Timothy Pickering, a Senator from Massachusetts who had served as John Adams’ Secretary of State, wrote Jefferson to protest his refusal to aid the new Haitian republic: “Are these men not merely to be abandoned to their own efforts but to be deprived of those necessary supplies which for a series of years, they have been accustomed to receive from the United States, and without which they cannot subsist?”

Yet the U.S. benefited greatly from the colonial strife next door. Broke after its Haitian defeat–“Damn sugar, damn coffee, damn colonies!” Napoleon exclaimed–France sold a large region, 828,000 square miles, from the western banks of the Mississippi River to the Rocky Mountains, to the U.S. for $15 million. The Louisiana Purchase would prove to be one of the most profitable real estate transactions ever made, nearly doubling the size of the U.S. at a cost of about 4¢ an acre. Alexander Hamilton said Napoleon would not have sold his claims except for the “courage and obstinate resistance [of the] black inhabitants” of Haiti.

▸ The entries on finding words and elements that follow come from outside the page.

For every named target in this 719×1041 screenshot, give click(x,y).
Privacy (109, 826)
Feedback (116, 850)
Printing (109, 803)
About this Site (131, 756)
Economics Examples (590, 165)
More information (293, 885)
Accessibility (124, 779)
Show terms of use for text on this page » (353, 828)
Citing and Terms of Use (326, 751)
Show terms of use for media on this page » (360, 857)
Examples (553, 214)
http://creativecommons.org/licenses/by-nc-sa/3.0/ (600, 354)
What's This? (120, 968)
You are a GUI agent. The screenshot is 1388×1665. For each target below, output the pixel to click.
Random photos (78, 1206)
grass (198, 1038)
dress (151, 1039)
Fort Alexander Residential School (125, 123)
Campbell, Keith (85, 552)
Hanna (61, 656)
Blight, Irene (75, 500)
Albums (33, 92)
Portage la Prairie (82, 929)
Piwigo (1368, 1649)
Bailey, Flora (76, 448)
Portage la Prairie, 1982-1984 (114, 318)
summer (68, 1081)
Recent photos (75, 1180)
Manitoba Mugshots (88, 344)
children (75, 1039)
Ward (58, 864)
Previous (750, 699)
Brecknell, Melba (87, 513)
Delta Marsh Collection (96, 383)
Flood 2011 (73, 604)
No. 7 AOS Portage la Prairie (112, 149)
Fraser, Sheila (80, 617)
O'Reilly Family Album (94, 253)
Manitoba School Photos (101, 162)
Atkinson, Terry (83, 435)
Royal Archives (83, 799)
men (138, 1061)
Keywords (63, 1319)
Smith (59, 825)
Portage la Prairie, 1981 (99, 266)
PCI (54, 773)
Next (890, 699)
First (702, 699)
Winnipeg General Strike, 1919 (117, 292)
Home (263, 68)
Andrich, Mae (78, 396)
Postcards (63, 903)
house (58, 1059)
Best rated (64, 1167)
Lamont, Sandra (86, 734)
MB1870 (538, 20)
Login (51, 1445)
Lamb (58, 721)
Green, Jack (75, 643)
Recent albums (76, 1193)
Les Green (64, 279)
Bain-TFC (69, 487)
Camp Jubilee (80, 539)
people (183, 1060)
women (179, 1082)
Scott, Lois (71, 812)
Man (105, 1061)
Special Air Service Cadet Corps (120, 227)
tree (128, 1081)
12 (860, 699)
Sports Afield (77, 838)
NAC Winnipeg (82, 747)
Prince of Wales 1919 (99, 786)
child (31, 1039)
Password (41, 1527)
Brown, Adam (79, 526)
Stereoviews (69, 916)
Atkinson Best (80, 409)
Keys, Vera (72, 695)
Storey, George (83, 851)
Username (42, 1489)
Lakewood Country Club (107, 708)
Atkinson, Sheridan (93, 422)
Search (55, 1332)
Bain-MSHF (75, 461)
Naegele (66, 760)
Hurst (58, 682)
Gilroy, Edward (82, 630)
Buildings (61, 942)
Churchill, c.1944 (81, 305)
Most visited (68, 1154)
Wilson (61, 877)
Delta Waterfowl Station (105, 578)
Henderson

It would take six decades for the U.S. to acknowledge Haiti’s independence. By the time Abraham Lincoln did so in 1862, America was already at war with itself over the issue of slavery. Haiti, burdened by its postindependence isolation and the 100 million francs in payment it was forced to give France for official recognition–an amount estimated to be worth nearly $22 billion today, which some Haitians insist should be repaid–began its perilous slide toward turmoil and dependency, resulting in a 19-year U.S. occupation and two subsequent interventions in the past 100 years. In Notes on the State of Virginia, Jefferson presented dire warnings about what might happen to the U.S. political system in a worst-case scenario, but his words turned out to be a more accurate prophecy for America’s plundered neighbor: “The spirit of the times … will alter. Our rulers will become corrupt … The shackles … which shall not be knocked off at the conclusion of war will remain on long, will be made heavier and heavier.” Given a fair chance, Haiti could have flourished and prospered. If that had been the case, this year Haiti would be celebrating the bicentennial of its independence with fewer and lighter shackles.